This story was first published in digitalhealth.net

The Health Foundation’s REAL Centre has published new research that highlights the huge and growing workforce gap facing the NHS and social care in England over the next decade.
It finds that by 2030/31, up to an extra 488,000 health care staff would be needed to meet demand pressures and recover from the pandemic – the equivalent of a 40 per cent increase in the workforce, double the growth seen in the last decade. Alongside this, up to 627,000 extra social care staff would be needed to improve services and meet need – a 53 per cent growth over the next decade and four times greater than the increases of the last ten years.
A major boost in the workforce would require significantly more funding over the next 10 years. While the recent funding settlement will go some way to helping the NHS recovery, the REAL Centre’s report sets out that funding for the NHS alone will need to grow at twice the rate of the last decade, and much closer to the historic average. This would mean at least 3.2 per cent annual real terms funding increases for health, around £70 billion extra by 2030/31. In social care, the next decade will need to see funding rise more quickly than the NHS, sharply reversing a trend over the last decade where NHS spending increased by 20 per cent and social care spending didn’t grow.
───
■ Work task A ■
Rewrite the paragraph of the NHS workforce article that begins "A major boost in the workforce" as a short bulleted list, keeping its main facts.
■ Work task B ■
Decide whether each statement agrees with the NHS workforce article. Answer yes or no, and quote the words from the article that settle it.
(i) Social care spending grew by 20 per cent over the last decade.
(ii) Up to 627,000 extra social care staff would be needed.
(iii) The required growth in the health care workforce is triple the growth of the last decade.
■ Work task C ■
Please answer these questions from the NHS workforce article.
(i) Which organization published the new research?
(ii) What percentage increase in the health care workforce would the extra staff represent?
(iii) About how much extra funding for health would be needed by 2030/31?
───
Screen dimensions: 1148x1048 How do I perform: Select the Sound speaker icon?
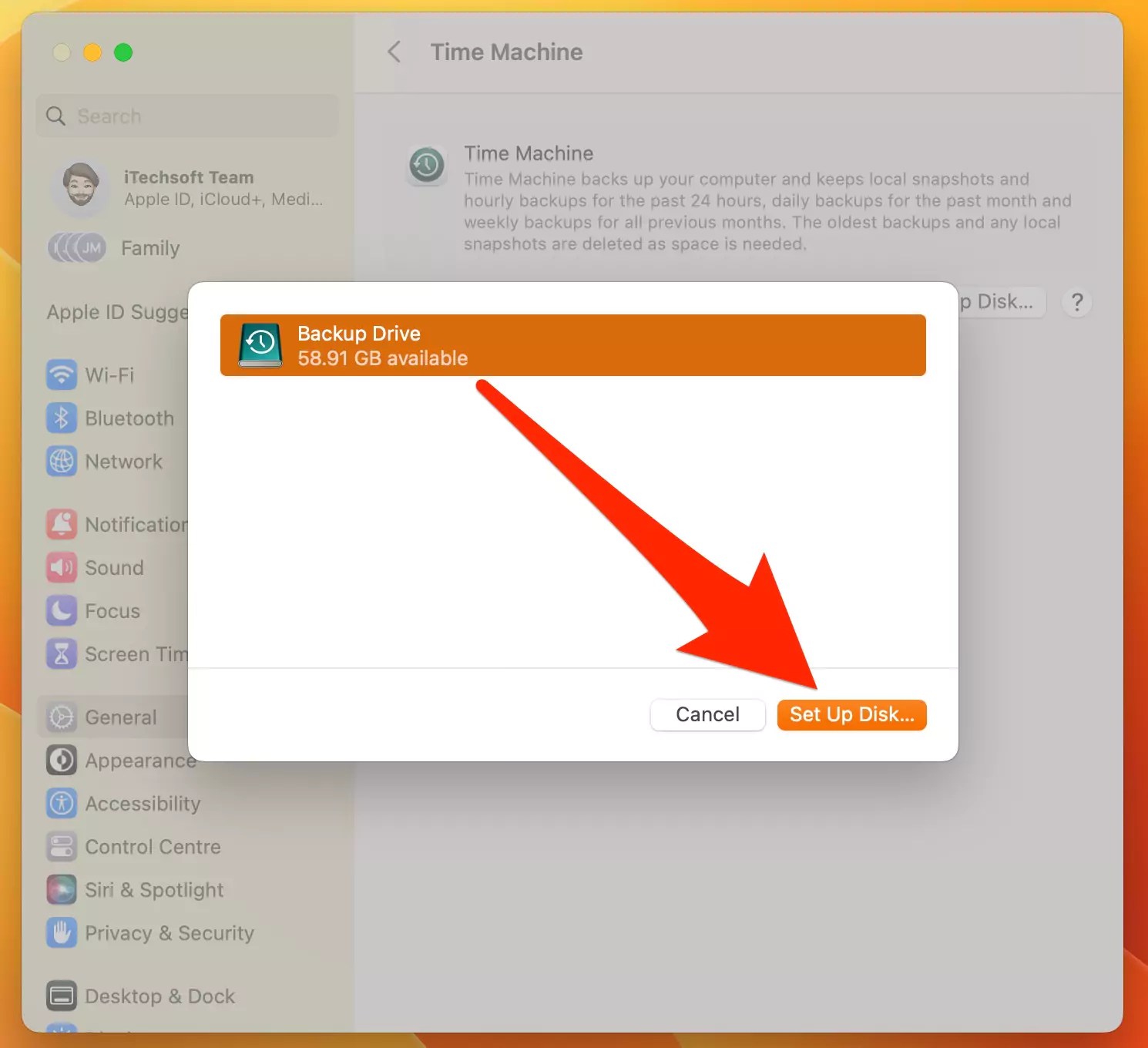tap(61, 568)
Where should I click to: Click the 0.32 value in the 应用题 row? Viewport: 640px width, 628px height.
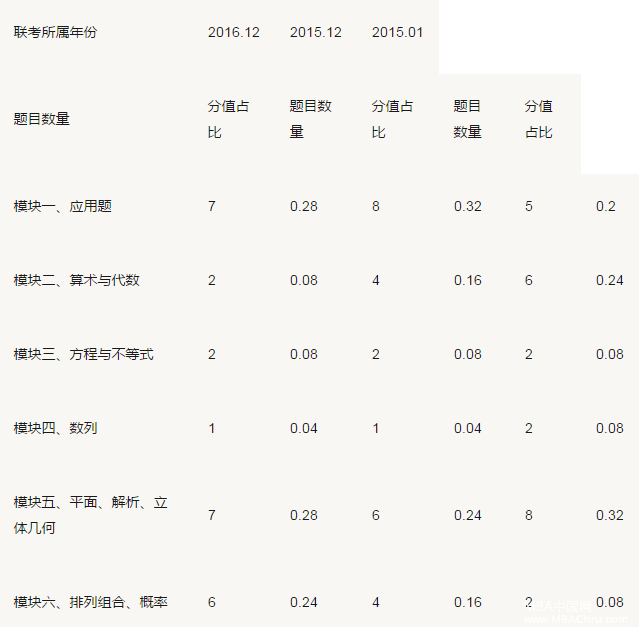tap(467, 206)
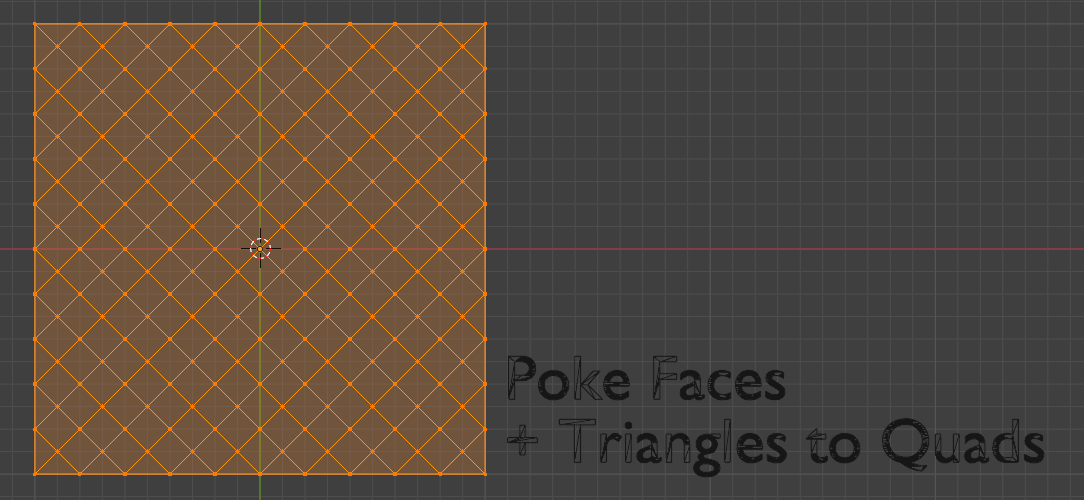Click the capital "P" in "Poke"
1084x500 pixels.
(524, 380)
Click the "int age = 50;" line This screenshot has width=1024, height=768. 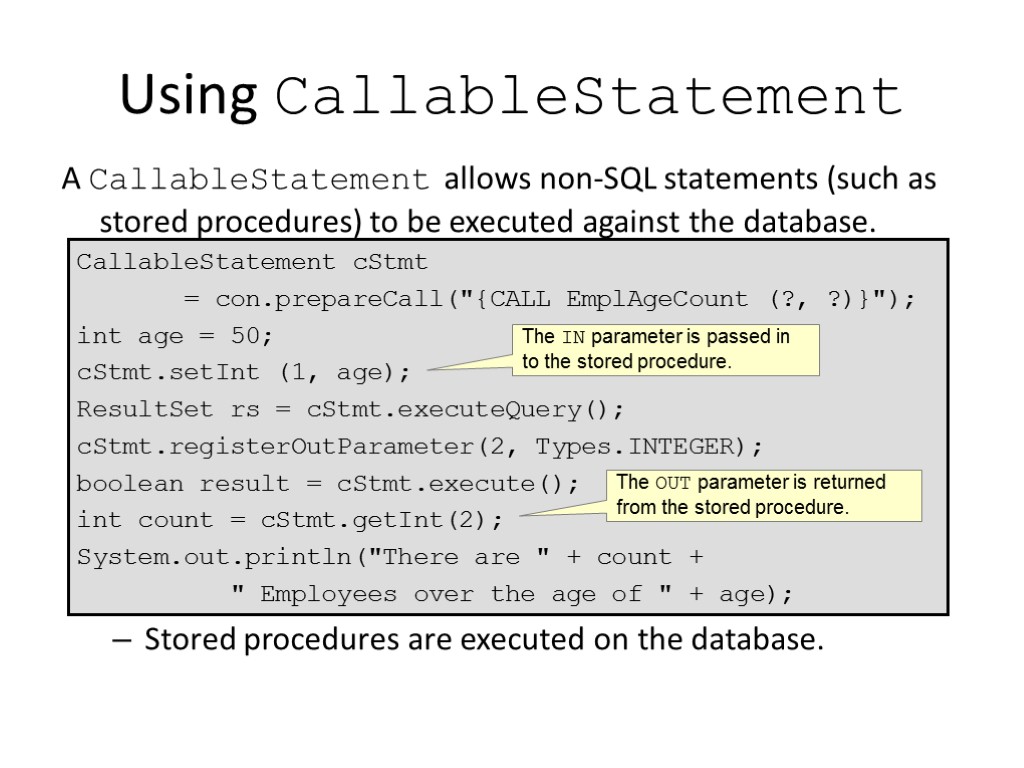point(175,336)
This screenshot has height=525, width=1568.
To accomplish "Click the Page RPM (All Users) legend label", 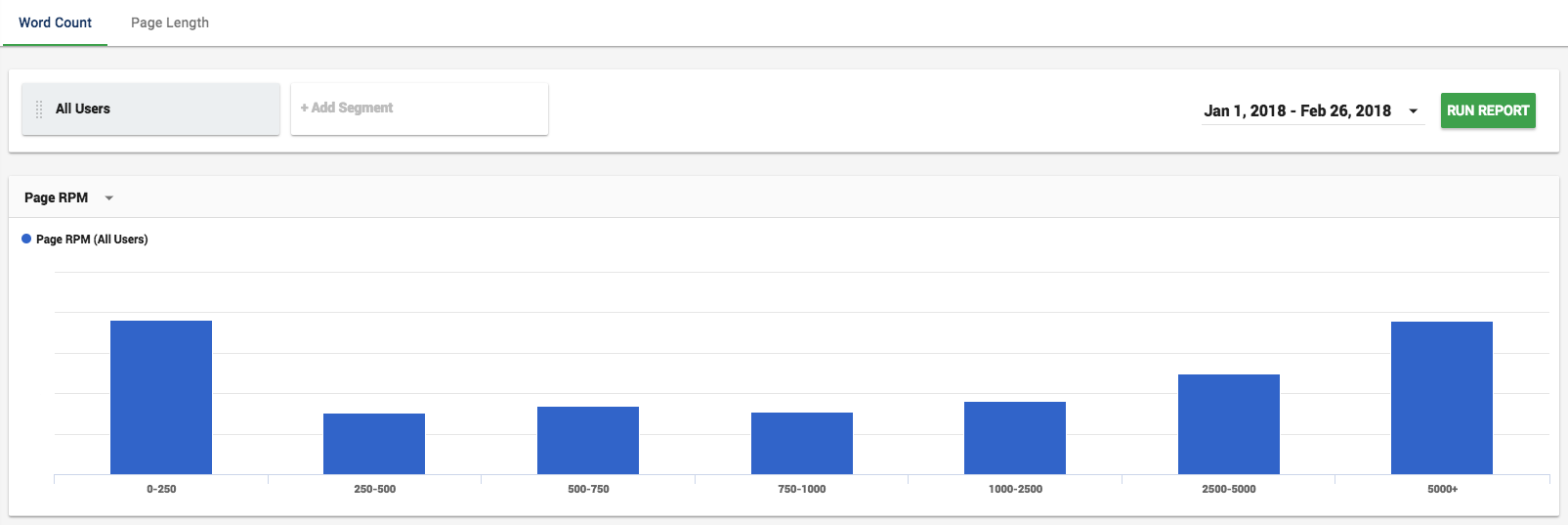I will tap(92, 240).
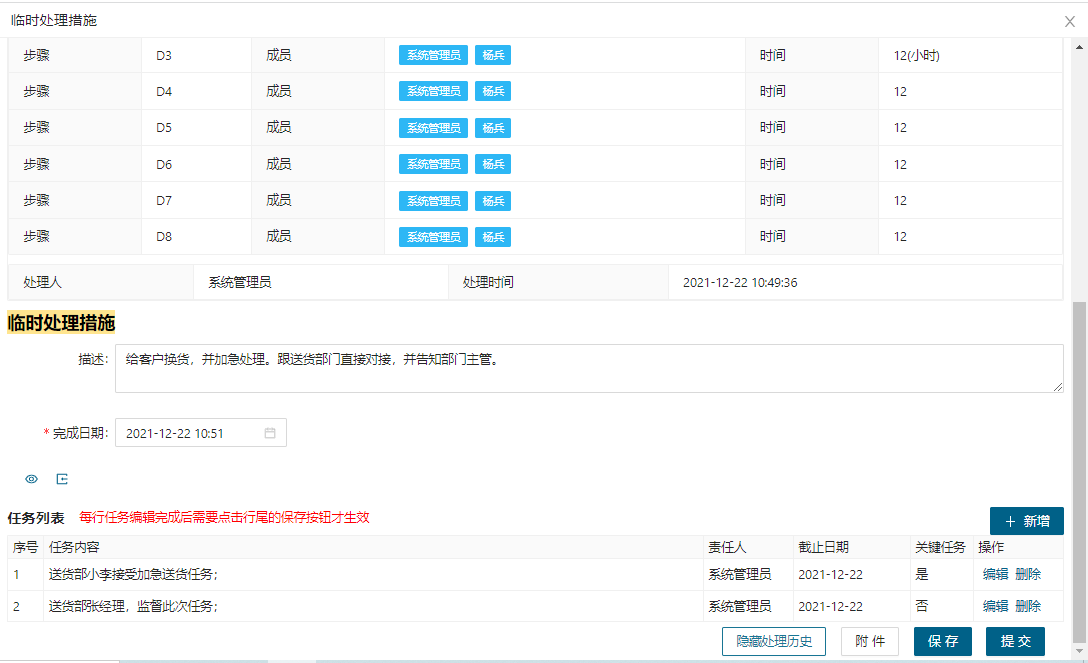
───
■ Exercise response A ■
- A large increase in the workforce would require much more funding over the next 10 years.
- The recent funding settlement will help the NHS recovery only in part.
- NHS funding alone would need to grow at twice the rate of the last decade, much closer to the historic average.
- That means at least 3.2 per cent annual real-terms increases for health, about £70 billion extra by 2030/31.
- Social care funding would need to rise faster than NHS funding, reversing the last decade's trend, in which NHS spending rose by 20 per cent and social care spending did not grow.

■ Exercise response B ■
(i) No: "NHS spending increased by 20 per cent and social care spending didn’t grow"
(ii) Yes: "up to 627,000 extra social care staff would be needed to improve services and meet need"
(iii) No: "double the growth seen in the last decade"

■ Exercise response C ■
(i) The Health Foundation’s REAL Centre
(ii) 40 per cent
(iii) Around £70 billion